Cloud service providers often deliver three nines or better of uptime, but outages do happen. Even with all the redundancy and other protective measure the major players have built into the Web architecture, their systems are still taken down by a variety of glitches. Here are a few examples:
- An expired SSL certificate resulted in a 12-hour global outage of encrypted storage traffic for the majority of Microsoft Azure users (and a 24-hour outage for some).
- An internal DNS error that cost Apple $2 million per hour while its App stores, iTunes, and other services were down.
- A data center virtual network breakdown caused a two-hour forty-minute outage for Google Compute Engine.
Silent Slowdowns Can Sap Productivity and Sales
Outages shouldn’t be your only concern regarding cloud services. Slowdowns can behave the same as outages to your users — and what’s worse, they can easily go unnoticed until users complain. Or maybe they won’t complain, and a recurring source of lost productivity or sales will go undetected.
If your sales force, for example, uses a cloud-based CRM system that’s taking 15 seconds for log-ins, you need to know. Essentially, you’re paying people to wait. If your shopping cart isn’t providing a fully populated response for eight seconds, that system is as good as down for most potential buyers.
Don’t let these slowdowns go undetected. Monitoring cloud applications can be tricky, but your cloud applications’ ongoing performance and history deserve the same level of visibility on your network management dashboard as other critical systems. An Application Performance Management tool, APM, allows development teams to proactively monitor and improve application performance. APM tools, such as Stackify Retrace, provide code-level insights along with integrated logging to identify more issues in QA and continuously observe applications in production environments.
Monitoring the Cloud
Beyond validating your cloud applications’ current availability, your monitoring tools should be automatically tracking these elements:
- Transactional steps: If several steps need to occur in sequence (initial authentication, database calls, middleware steps, etc), confirm whether any of these steps is inactive or slow. If so, you should be able to determine the faulty element’s effect on overall availability.
- Latency: If network delay is seriously affecting a Web-based application, you need to track that latency and follow up to resolve the issue if possible.
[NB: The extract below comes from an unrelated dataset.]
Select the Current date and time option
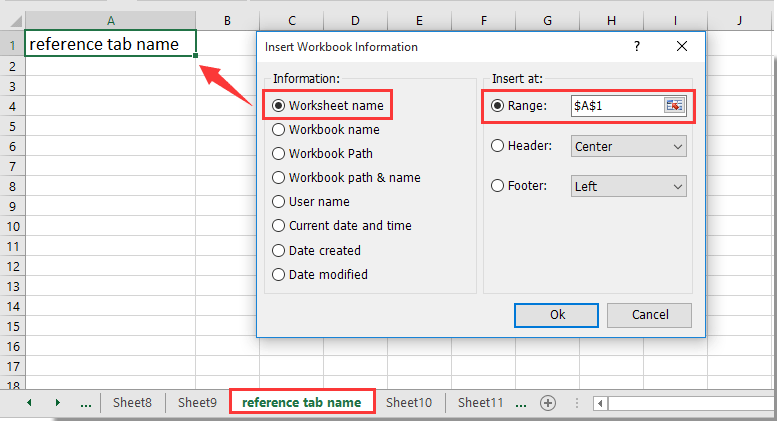Screen dimensions: 777x421 tap(279, 226)
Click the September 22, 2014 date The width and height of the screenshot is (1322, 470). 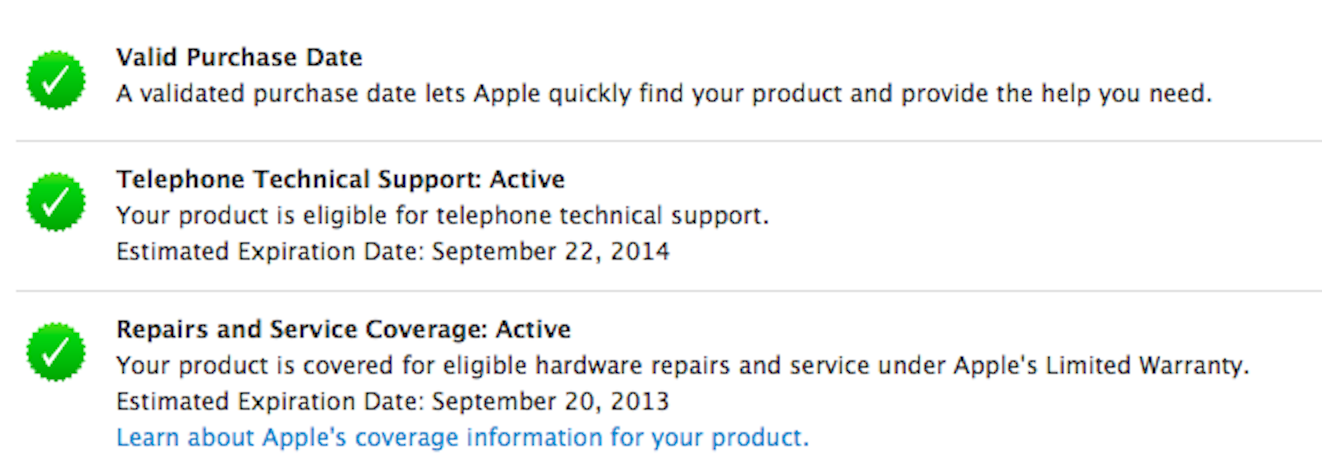coord(551,252)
Latency can especially cause service delays for mobile users, so if that platform is essential to your business, you need to have the ability to see at a glance whether latency could be creating or aggravating a service issue.
- Response time alerts: Set alert levels for page load times, For many applications, responses slower than 1.5 – 2 seconds mean service has been seriously compromised.
- Server/network timings: If the data you’re seeing about the performance of your cloud environment isn’t granular enough, you probably won’t know whether service issues are related to network issues, server configuration, or even page or script design.
Have the Data You Need To Hold Cloud Service Providers Accountable
Knowing the real-time status of cloud-based systems may give you time to prepare for the effects of an impending outage. You may be able to take corrective action, or at least communicate to affected users so they’re aware of the problem and can act accordingly.
The ability to see historical information at a glance, and produce reports to document it, is also important. With this data in hand, you can hold your service providers accountable. If they’re not delivering on the service level requirements they’ve committed to, you need to show them what’s happening.
If you’ve done the hard work of migrating bare metal services to the cloud, you’ve probably seen an increase in uptime, and that’s great. But the cloud’s dramatically increasing role in IT system infrastructure will likely create more complexity and more service issues.
Prepare yourself now to handle emerging cloud service issues by monitoring cloud-hosted applications thoroughly.